While moving the Bill in the Lok Sabha this week, Union Minister of Health and Family Welfare, Harsh Vardhan, called it the biggest reform, but the medical fraternity disagrees.
The IMA has been opposing the Bill since 2016, and the new one has only undergone cosmetic changes.
Medical professionals opine the NMC Bill favors private medical colleges and is unfair towards the profession.
Soon, MCI will be a thing of the past
The NMC Bill was proposed as an alternative to the Medical Council Act of 1956.
For long, MCI overlooked medical education in the country, but after it was hit by charges of corruption, there have been demands to replace it with a more effective organization.
While NMC Bill does that, it also proposed an "exit exam" which doctors will be mandated to appear for.
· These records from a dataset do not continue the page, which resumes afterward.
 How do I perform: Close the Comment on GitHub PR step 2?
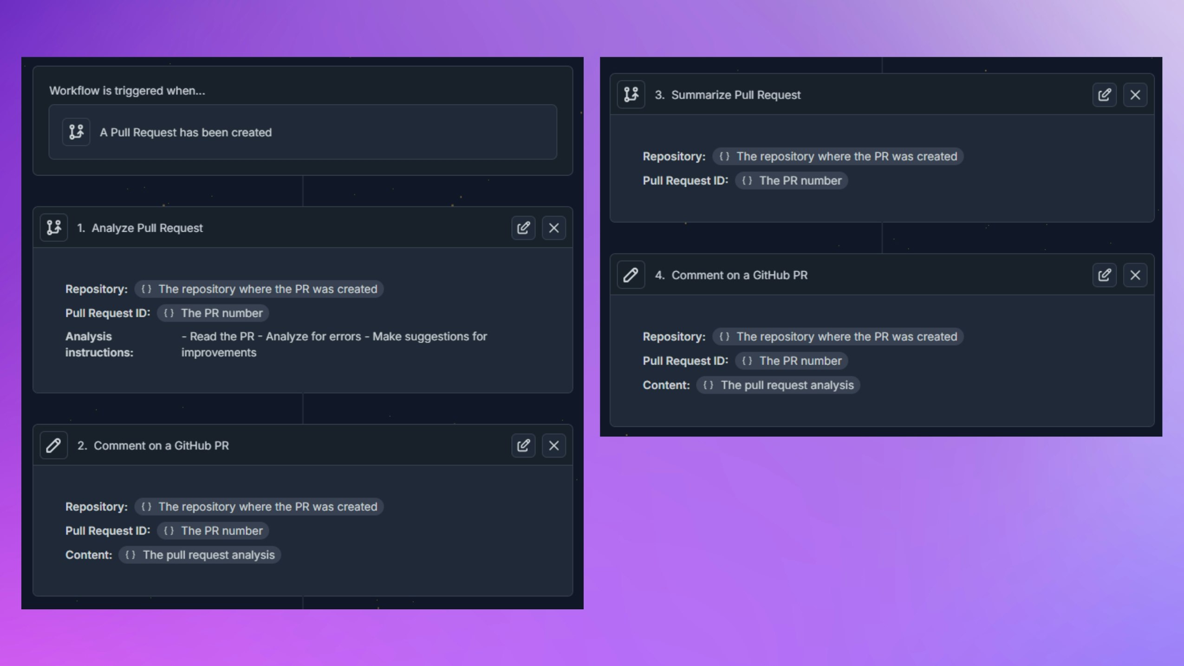[554, 446]
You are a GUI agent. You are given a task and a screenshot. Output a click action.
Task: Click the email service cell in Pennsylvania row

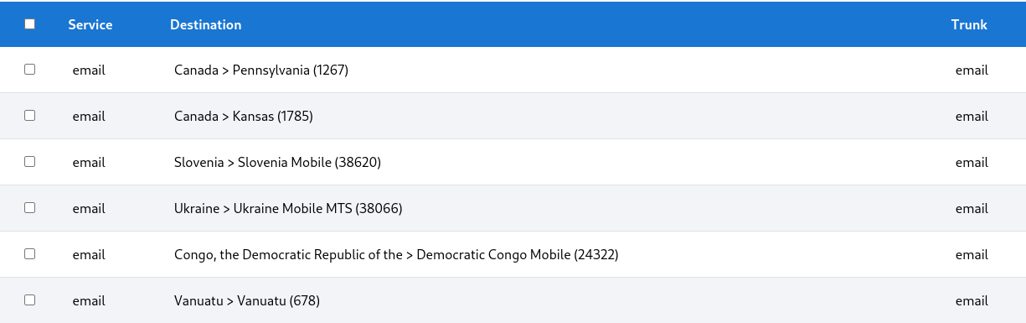pyautogui.click(x=89, y=70)
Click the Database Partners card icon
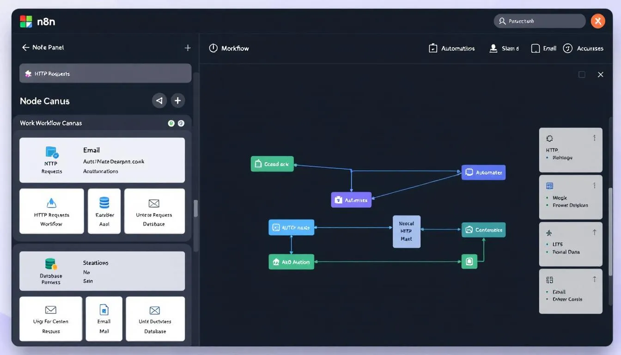621x355 pixels. pyautogui.click(x=51, y=264)
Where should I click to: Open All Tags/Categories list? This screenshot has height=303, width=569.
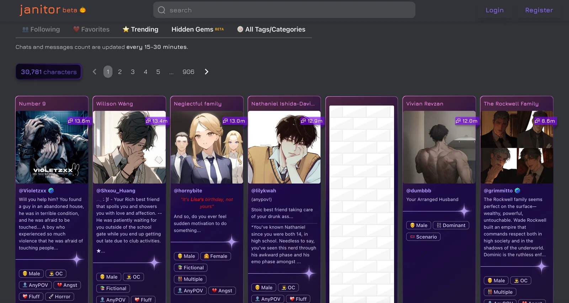[x=271, y=30]
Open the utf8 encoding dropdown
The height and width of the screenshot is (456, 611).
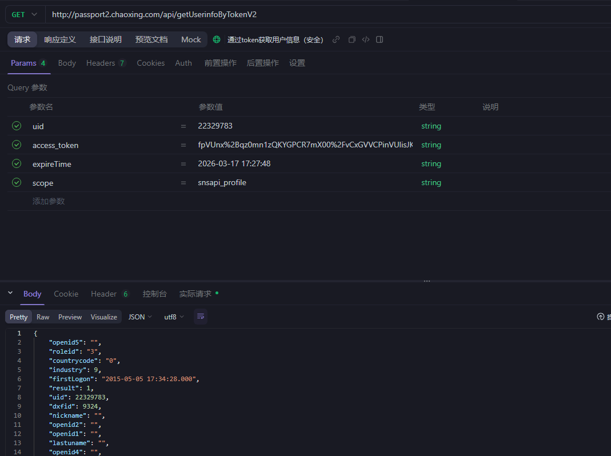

Students will have to appear for an additional exam
According to the Bill, undergraduate medical students will have to sit for the National Exit Test (NEXT), in addition to final year exams.
NEXT will determine who are eligible to apply for post-graduate courses.
Moreover, students who have completed their medical course from abroad will have to clear NEXT to get a license to practice in India.
Many feel this will put undue pressure on students.
Further, "bridge courses" are causing friction between doctors and government
The NMC Bill also seeks to introduce "bridge courses" which will "train" students from paramedical courses (like physiotherapy and nursing) to give primary healthcare in rural areas.
IMA feels this will only promote quackery as no one can become a medical expert through a "bridge course".
Doctors argue this is only a quick fix to make up for lack of doctors.
Does the government want to create quacks: IMA's former president
"Even if someone is remotely connected with modern medicine, be it a lab technician, they can now directly practise modern medicine. This is like creating 3.5 lakh, legally, registered quacks in India," said Dr. Ravindra Wankhedkar, former national president, IMA.
IMA has called the Bill anti-poor and anti-student
Moreover, NMC Bill suggests regulation of fees for 50% of seats in private medical colleges and deemed universities. This move will only make medical education costlier, claimed IMA's general secretary RV Asokan.
IMA thinks the Bill is an attempt to privatize medical education.
Further, IMA has alleged the Bill is anti-democratic, anti-federal, anti-poor, anti-student and will lower the country's medical standards.